Colorado's short-term disability benefits can replace part of an income when the policyholder cannot work due to pregnancy.

Never assume, however, that the state of Colorado will replace any part of paycheck during the period you're unable to work, either before or after childbirth. In most cases, you should purchase a private insurance policy before becoming pregnant or verify your benefits through your employer's provided insurance.

Colorado does not have a compulsory program that addresses the temporary medical needs of employees, which is why it's important to have a private policy as a backup before you become pregnant. As such, you should finish your policy application before becoming hurt, sick, or pregnant to make sure you qualify for the policy and can claim its benefits.

Qualifications for claims review are classified into the following categories:

  • mental illnesses
  • physical illnesses
  • accidents

A qualifying illness or accident is considered to be any non-preexisting condition. Self-inflicted injuries or those that occurred while committing crimes or while intoxicated do not qualify.

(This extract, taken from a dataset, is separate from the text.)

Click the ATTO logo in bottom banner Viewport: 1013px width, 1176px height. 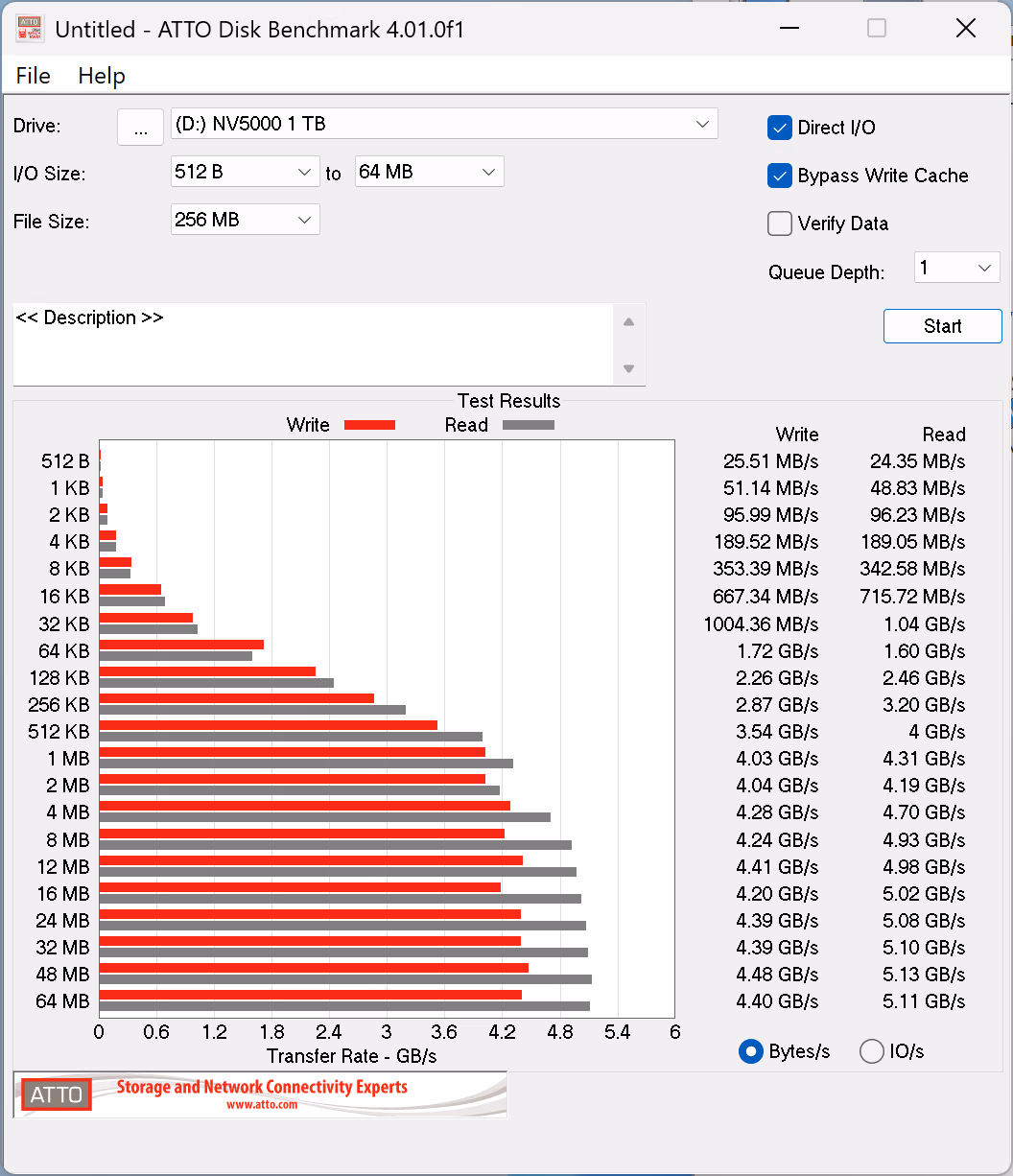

The most essential Colorado short-term disability rule to remember is that you should buy a policy before getting pregnant, hurt, or sick. Unfortunately, too many workers overlook this rule and find they don't have the option to take short-term disability after becoming pregnant.

Colorado Short-Term Maternity Leave

Maternity leave cash payments are usually more than the amount paid in premiums before the delivery. In most cases, the benefits average three times as much as the yearly premium.

Taking short-term disability for a normal childbirth is possible, but you must abide by strict rules. First, it's important to enroll before conception. Buying a policy through employer generally gives you access to better benefits than if you purchase a plan through a local insurance agent.

A policy is good to have for another reason: complications during pregnancy are quite common. You might experience spotting, gestational diabetes, or any other pregnancy-related condition that can prevent you from working. In some cases, your gynecologists might prescribe bed rest. Bed rest can help stabilize your condition and is often recommended when severe complications arise. Bed rest can last anywhere from a few days to a month, or even for an entire trimester if the condition is bad enough.

Having a policy allows you to get the rest you need without feeling pressured to keep working.

If you are trying to get pregnant, start planning your coverage now. In most cases, when your policy begins nine months before delivery, childbirth counts as a benefit that's covered.

Colorado Short-Term Disability Laws

Short-term disability laws are not specific in Colorado. Even so, several federal regulations are designed to protect your job if you need reasonable accommodations or are unable to return to work.

There is also no state rule in Colorado mandating that employers offer an option for employees to purchase short-term disability policies. If an insurance is unable through your employer, you should consider purchasing a private policy.

Short-term disability is offered to employees in the form of payroll deductions. There are certain responsibilities an employer must abide by, however, including:

  • allowing agents to educate employees
  • supporting a payroll deduction
  • forwarding withheld premiums
  • verifying that workers are not earning an income any longer after a claim

If you are employed as a public-school teacher, college employee, state trooper, or other state government entity, you can obtain membership in the Colorado Public Employees Retirement Association (PERA).

Short-term disability coverage is provided by PERA for any member who has five or more years of earned service. State workers are allowed to take 520 hours for the birth, adoption, or foster of a child, or for serious health conditions.